So to put my money where my mouth is we picked a nice dirty coil and ran a full, white paper style test. For the sake of complete disclosure we used the fan curve charts to come up with evaporator air flow, which is fine because it was a before / after test. I used MeasureQuick for the calculations and my phone was giving me trouble and kept losing my manually entered data so I realized later that in my AFTER report (that some of you may have seen in my group) the airflow was set to 750 and before was set to 700 so I went back in and changed the math so everything was apples to apples. Either way… the results are pretty self evident. You will notice that the “official” results below are slightly different than those in the screenshots at the top, and that math change is the reason.

Equipment Cleaned

2-ton 1999 Trane R22 10 SEER “Spine Fin” Heat Pump Split system with a direct return operating and 0.4” WC total external static pressure on a PSC blower and a fixed piston type metering device.

Test Process

I Allowed the system to run 20 minutes continuously and took detailed measurements sufficient to compare wattage, total BTU/H removal and therefore the EER of the system using wireless connected digital instruments and the MeasureQuick app.

We cleaned the condenser coil only while performing this test no other cleaning or servicing and making no adjustments to refrigerant charge.

We then allowed the system to run continuously for another 20 minutes to ensure the coil is completely dry while confirming by measuring condenser air dew point entering and leaving. Retake the same measurements and compare the results.

Cleaning Method

CoilJet using Refrigeration Technologies Viper cleaner and then rinse working inside out


The before results showed clearly that the head pressure and liquid line temperature were both high with a low subcooling and superheat.

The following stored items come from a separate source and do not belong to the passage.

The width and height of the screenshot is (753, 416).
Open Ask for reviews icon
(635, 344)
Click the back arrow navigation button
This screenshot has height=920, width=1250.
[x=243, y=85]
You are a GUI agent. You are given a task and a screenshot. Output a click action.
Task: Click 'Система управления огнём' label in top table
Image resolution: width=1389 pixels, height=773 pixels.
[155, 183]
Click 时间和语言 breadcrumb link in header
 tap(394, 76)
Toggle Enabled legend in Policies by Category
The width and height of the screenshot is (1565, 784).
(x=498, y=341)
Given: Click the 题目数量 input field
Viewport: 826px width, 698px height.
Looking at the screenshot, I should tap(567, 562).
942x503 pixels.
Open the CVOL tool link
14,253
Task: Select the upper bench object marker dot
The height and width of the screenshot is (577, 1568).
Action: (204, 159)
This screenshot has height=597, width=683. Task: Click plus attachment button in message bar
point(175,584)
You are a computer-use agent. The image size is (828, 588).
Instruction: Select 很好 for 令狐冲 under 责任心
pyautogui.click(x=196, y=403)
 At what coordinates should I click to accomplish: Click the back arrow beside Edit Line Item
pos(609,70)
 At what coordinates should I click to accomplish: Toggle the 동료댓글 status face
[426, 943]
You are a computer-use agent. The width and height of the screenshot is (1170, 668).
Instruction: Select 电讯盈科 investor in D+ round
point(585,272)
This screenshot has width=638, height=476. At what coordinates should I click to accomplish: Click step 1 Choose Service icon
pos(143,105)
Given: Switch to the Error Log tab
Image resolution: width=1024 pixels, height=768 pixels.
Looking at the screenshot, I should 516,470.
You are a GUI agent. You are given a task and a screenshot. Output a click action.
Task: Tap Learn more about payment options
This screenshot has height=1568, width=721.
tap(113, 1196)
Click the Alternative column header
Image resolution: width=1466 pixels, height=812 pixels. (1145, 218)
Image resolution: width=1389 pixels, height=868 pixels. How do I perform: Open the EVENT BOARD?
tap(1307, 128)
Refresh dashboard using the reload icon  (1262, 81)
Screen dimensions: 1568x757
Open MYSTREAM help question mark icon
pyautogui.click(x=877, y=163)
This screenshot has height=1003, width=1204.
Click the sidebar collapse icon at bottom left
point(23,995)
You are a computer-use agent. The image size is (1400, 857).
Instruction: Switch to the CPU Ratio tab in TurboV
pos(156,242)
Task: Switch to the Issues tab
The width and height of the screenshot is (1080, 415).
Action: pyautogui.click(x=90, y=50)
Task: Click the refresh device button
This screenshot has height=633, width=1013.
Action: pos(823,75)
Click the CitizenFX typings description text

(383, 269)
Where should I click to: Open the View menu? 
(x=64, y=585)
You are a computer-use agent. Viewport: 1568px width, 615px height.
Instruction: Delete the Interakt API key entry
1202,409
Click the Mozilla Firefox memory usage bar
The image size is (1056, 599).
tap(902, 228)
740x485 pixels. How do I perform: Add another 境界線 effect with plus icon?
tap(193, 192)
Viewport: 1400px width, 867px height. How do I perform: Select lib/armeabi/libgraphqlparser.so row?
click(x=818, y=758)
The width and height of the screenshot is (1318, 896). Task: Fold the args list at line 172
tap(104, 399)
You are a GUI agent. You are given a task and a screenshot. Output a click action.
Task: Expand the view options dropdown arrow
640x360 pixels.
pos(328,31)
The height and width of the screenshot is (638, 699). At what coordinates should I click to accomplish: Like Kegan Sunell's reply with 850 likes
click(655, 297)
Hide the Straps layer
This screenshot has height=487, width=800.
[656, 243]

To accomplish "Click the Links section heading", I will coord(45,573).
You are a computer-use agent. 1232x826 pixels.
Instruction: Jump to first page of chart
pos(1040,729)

The measured system performance was poor even though the evaporator coil, air filter and blower wheel were quite clean considering the age of the system.

After cleaning the head pressure and suction pressure dropped, the subcooling and superheat increased and the compressor amperage dropped. It became clear after the cleaning that the system was slightly low on refrigerant because it maintained a stable 31° superheat.

The system performed significantly better in terms of decreased wattage and increased BTU removal after the cleaning.

Suction Pressure / Evaporator Temp75.967.9
Liquid Pressure / Condensing Temp278.6216.5
Outdoor Air DB 89.091.0
Airflow CFM750*750
Condenser Voltage245244
Condenser Amperage 11.410.3
Total BTU Capacity19,37220,992
Total Wattage 2,6442,367

After this test was complete we added 9 oz of R-22 to achieve the factory required superheat. Following the adjustment the EER and total system capacity improved even further.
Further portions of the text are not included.